04 Agosto 2010 | 11h 02

Mostra inédita do artista marca os dez anos de trabalho do artista baiano com a galeria paulistana

O artista plástico baiano Marepe abre hoje, para o público, sua exposição individual "Os Últimos Verdes", na Galeria Luisa Strina, em São Paulo. A mostra inédita marca os dez anos de trabalho entre o artista e a galeria. Ele atribui a essa parceria o fato de suas obras já terem sido expostas em respeitados redutos de arte pelo mundo, como o Museu de Arte Moderna de São Paulo (MAM-SP), o Centre Georges Pompidou, em Paris, e a Tate Modern, em Londres, além de participações nas Bienais de Veneza, de São Paulo, de Sidney e do Mercosul, e no Museu Reina Sofia, em Madrid, na Espanha.

Na Galeria Luisa Strina, Marepe, 40 anos, rememora símbolos da infância, passada entre Santo Antônio de Jesus, sua cidade natal no recôncavo baiano, e o município de Mairi, também na Bahia, onde viviam seus avós maternos. Dessas memórias, nasceram obras que se apropriam de materiais característicos de sua terra, para traçar a ponte do passado com o presente. Como acontece em Camas de Vento: camas desdobráveis - populares na região onde nasceu, cresceu e ainda mora o artista -, recriadas com asas. "A gente via muitos pássaros, como o Sangue-de-Boi, que é vermelho e preto, e o Sete Cores", conta.

Foi ainda criança que ele identificava elementos lúdicos em matérias-primas, aparentemente, inusitadas, mas que em suas mãos podiam se transformar em esculturas. Nem o chuchu escapava. "Eu brincava de fazer esculturas com legumes: pegava um pedaço e colocava quatro palitinhos, como se fossem pernas. Viravam bois. Essa brincadeira, aliás, é muito marcante naquela região", lembra.
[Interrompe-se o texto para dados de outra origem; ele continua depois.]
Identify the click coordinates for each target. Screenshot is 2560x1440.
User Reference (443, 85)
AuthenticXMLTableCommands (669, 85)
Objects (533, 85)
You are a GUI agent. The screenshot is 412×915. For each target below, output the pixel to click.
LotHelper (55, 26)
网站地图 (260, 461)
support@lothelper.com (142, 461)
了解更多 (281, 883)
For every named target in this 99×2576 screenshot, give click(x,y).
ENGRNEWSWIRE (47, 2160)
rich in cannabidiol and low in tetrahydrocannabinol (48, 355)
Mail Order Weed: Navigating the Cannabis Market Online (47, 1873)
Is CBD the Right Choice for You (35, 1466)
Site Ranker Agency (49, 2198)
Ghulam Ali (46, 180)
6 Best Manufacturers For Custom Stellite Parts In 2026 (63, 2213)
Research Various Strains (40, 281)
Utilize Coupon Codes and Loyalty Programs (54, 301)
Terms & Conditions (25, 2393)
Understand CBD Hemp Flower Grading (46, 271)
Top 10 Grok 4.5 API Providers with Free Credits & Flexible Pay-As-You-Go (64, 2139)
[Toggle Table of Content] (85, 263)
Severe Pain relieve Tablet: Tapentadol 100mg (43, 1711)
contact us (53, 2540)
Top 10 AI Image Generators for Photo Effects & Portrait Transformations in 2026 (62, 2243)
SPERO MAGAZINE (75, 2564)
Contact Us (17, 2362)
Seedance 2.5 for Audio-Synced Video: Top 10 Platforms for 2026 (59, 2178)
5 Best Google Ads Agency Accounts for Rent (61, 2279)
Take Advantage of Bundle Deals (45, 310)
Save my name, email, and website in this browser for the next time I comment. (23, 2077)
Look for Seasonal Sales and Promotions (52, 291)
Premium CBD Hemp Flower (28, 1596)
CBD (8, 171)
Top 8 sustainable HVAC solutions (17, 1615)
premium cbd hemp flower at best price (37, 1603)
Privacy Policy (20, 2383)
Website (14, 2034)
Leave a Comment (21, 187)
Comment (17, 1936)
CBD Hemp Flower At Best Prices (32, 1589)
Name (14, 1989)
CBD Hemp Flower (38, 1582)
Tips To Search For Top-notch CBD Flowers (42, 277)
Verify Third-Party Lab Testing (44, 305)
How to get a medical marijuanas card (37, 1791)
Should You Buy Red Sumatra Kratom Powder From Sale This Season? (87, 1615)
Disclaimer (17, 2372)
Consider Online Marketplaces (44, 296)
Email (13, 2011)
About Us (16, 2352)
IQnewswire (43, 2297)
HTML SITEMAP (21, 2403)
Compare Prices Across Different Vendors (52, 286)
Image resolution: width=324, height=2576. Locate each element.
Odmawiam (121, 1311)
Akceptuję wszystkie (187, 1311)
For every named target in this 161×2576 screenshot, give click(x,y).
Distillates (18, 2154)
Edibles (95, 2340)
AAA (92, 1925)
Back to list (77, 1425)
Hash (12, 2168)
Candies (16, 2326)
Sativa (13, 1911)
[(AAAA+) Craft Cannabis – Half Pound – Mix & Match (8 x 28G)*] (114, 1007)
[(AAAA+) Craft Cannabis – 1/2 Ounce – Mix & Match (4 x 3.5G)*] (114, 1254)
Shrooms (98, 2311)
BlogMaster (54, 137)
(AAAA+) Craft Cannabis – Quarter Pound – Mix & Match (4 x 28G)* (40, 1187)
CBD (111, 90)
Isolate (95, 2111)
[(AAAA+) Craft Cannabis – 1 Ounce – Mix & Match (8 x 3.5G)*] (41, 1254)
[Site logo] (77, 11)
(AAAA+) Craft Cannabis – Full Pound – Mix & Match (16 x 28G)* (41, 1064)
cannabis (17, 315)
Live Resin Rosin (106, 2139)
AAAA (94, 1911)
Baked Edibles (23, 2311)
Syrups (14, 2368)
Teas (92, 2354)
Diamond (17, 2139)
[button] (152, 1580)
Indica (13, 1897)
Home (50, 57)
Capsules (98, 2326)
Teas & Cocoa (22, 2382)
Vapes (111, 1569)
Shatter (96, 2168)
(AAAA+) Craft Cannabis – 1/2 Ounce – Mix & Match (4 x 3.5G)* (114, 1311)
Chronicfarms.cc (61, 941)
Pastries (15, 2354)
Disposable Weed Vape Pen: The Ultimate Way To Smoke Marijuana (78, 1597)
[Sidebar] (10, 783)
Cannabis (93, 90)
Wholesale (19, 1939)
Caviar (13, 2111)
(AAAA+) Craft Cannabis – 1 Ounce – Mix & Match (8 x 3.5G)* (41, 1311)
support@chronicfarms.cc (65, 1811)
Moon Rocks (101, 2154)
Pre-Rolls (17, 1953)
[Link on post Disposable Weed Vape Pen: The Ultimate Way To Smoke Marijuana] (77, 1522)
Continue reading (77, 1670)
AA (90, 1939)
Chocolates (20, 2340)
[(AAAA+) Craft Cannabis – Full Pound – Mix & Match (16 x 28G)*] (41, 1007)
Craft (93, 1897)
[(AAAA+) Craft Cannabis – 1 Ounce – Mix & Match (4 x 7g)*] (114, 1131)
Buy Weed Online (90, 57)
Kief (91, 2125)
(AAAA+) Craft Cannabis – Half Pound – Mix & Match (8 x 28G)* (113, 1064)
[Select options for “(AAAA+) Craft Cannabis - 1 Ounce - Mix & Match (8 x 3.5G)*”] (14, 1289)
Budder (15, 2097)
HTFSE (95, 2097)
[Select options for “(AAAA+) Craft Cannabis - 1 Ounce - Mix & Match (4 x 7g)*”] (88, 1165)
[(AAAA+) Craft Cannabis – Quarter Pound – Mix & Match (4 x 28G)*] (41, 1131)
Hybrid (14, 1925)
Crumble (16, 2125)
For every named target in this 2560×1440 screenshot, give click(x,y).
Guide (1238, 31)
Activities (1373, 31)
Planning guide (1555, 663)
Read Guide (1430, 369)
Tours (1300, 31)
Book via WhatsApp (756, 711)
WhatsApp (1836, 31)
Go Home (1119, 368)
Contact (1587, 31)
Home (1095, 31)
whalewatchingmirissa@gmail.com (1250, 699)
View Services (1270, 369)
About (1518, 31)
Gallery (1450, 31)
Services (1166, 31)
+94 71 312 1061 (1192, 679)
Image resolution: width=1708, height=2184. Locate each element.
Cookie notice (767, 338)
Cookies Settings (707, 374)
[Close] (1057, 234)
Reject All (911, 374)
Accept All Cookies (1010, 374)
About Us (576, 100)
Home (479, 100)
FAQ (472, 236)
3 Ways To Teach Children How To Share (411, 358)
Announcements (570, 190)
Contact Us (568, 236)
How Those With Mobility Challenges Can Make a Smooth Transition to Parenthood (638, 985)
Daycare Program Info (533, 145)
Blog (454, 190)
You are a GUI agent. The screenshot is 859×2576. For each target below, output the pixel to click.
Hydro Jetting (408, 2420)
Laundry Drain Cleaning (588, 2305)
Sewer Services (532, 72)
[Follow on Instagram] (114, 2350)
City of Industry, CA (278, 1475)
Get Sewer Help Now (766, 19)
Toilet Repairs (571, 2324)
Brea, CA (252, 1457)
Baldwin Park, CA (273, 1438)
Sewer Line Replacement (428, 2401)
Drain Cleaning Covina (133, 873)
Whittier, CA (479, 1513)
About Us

Construída com bacias de metal, Metamorfose faz referência direta ao pai, também nascido em Santo Antônio de Jesus, mais especificamente à loja de construção onde ele trabalhava. O Coro de Lata reúne uma série de moringas, sobre as quais repousam funis de dendê, transformados em reluzentes chapéus.

Como Marepe gosta de trabalhar com diferentes técnicas e suportes, "Os Últimos Verdes" traz, ainda, uma série de fotografias de Santo Antônio de Jesus, feitas durante a década de 30. Dois bancos, talhados em formato de lacres de garrafas de champanhe, servem de assentos para quem assistir a um vídeo inédito e sem título, de 1999, que será exibido durante a exposição. Nele, o diretor Tadeu Jungle aborda assuntos como reciclagem e reaproveitamento de materiais. As informações são do Jornal da Tarde.

Os Últimos Verdes - Galeria Luisa Strina (Rua Oscar Freire, 502). Tel. (011) 3088-2471. Até 11/09. Segunda a sexta, das 10h às 19h; sábado, 10h às 17h. Grátis.